Comment on solubility

Solubility of 2-(3-methyl-2-phenyl-morpholin-4-ium-4-yl)ethyl 2-phenylbutanoate;chloride

The solubility of this compound is influenced by its complex structure and the presence of various functional groups. The salt form, being a chloride, plays a significant role in its solubility in different solvents. Here are some key points regarding its solubility:

  • Water Solubility: Due to the presence of the quaternary ammonium salt group, it is likely to have moderate solubility in water, facilitating interaction with biological systems.
  • Organic Solvents: The aromatic and aliphatic groups may improve solubility in organic solvents, particularly those that are polar, such as ethanol and methanol.
  • pH Dependence: The solubility of quaternary ammonium compounds can vary with pH, typically increasing in more acidic conditions.
  • Temperature Effects: Like many organic compounds, solubility may increase with temperature, allowing for greater dissolution in heated solvents.
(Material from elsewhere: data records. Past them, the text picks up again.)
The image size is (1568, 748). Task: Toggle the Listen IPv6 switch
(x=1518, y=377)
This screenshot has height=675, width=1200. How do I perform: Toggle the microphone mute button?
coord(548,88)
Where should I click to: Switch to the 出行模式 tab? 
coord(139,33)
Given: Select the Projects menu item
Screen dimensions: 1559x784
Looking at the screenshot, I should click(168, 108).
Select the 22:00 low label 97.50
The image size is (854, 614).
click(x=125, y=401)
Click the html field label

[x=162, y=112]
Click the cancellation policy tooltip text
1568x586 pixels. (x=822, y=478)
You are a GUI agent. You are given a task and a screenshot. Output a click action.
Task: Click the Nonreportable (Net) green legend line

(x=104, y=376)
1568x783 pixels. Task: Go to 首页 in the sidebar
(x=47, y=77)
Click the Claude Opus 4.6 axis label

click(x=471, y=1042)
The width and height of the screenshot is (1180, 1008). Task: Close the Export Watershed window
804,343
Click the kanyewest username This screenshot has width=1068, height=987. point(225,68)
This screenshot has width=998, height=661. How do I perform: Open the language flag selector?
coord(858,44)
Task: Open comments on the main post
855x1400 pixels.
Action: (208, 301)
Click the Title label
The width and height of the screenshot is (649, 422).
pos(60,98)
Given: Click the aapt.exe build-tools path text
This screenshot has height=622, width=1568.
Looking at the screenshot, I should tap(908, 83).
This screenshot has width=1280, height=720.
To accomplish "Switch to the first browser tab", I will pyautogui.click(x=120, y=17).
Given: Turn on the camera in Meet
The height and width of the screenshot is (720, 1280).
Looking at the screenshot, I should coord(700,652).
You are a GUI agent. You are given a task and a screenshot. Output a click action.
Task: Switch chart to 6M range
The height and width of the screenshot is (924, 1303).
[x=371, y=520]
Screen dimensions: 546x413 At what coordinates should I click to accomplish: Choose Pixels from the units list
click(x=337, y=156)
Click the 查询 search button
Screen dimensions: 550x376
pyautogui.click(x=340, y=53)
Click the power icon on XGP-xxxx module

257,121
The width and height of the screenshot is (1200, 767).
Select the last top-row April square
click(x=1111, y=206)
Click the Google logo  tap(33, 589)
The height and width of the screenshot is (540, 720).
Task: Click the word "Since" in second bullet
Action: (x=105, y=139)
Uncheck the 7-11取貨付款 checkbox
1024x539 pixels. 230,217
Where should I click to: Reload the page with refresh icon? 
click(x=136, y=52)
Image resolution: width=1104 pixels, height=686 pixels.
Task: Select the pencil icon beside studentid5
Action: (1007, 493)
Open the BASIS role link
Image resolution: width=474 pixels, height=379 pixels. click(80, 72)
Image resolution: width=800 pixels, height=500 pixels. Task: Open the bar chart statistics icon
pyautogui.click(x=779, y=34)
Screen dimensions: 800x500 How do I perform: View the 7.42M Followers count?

This compound exemplifies the complex interplay of structure and solubility. As stated, "the overall solubility behavior can be significantly influenced by environmental conditions and the chemical structure of the compound." Understanding these factors is crucial for its practical applications, particularly in pharmaceutical and biochemical contexts.

Interesting facts

Interesting Facts about 2-(3-methyl-2-phenyl-morpholin-4-ium-4-yl)ethyl 2-phenylbutanoate; chloride

This compound is a fascinating example of a synthetic organic molecule that showcases the interplay between various functional groups and molecular structures. Comprising a morpholine ring, which is notable for its presence in numerous pharmacologically active compounds, this molecule has a range of intriguing properties.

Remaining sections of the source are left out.